### 課題:
項目の先頭から「Action: coord(273,244)」を含む行までを書き直し、「Fermer」を「Annuler」に置き換えてください。そのほかの部分は変えずに、この範囲の行だけを示してください。

### 抽出されたデータ項目:
○ ○ ○ ○

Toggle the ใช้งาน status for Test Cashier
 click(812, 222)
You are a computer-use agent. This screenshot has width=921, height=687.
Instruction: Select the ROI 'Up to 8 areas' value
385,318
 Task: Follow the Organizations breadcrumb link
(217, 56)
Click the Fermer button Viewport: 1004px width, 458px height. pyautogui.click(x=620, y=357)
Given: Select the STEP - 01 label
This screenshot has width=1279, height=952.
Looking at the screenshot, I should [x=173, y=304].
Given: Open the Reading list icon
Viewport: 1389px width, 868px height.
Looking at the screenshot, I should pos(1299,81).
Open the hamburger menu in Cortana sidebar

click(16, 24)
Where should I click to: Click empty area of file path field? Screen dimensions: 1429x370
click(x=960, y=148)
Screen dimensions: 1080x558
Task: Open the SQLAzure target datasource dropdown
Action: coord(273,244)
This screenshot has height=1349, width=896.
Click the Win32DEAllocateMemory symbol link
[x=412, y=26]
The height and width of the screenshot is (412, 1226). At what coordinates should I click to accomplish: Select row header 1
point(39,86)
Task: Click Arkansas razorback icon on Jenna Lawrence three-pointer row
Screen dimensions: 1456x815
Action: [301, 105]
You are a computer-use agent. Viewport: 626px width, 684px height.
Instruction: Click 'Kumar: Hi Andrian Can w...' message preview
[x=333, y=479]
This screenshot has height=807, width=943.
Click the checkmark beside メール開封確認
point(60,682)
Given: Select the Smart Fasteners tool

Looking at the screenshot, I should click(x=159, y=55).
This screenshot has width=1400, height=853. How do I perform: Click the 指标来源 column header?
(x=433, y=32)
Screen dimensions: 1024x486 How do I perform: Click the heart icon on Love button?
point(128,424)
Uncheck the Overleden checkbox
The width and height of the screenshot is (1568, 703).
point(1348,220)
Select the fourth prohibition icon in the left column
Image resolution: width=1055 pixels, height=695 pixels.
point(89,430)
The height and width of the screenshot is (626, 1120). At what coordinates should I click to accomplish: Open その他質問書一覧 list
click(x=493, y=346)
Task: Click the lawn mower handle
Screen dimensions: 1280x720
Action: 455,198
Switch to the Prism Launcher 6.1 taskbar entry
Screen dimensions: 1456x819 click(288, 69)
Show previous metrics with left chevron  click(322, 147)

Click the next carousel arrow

○ ○ ○ ○

### この演習の出力:
Toggle the ใช้งาน status for Test Cashier
 click(812, 222)
You are a computer-use agent. This screenshot has width=921, height=687.
Instruction: Select the ROI 'Up to 8 areas' value
385,318
 Task: Follow the Organizations breadcrumb link
(217, 56)
Click the Annuler button Viewport: 1004px width, 458px height. pyautogui.click(x=620, y=357)
Given: Select the STEP - 01 label
This screenshot has width=1279, height=952.
Looking at the screenshot, I should [x=173, y=304].
Given: Open the Reading list icon
Viewport: 1389px width, 868px height.
Looking at the screenshot, I should pos(1299,81).
Open the hamburger menu in Cortana sidebar

click(16, 24)
Where should I click to: Click empty area of file path field? Screen dimensions: 1429x370
click(x=960, y=148)
Screen dimensions: 1080x558
Task: Open the SQLAzure target datasource dropdown
Action: coord(273,244)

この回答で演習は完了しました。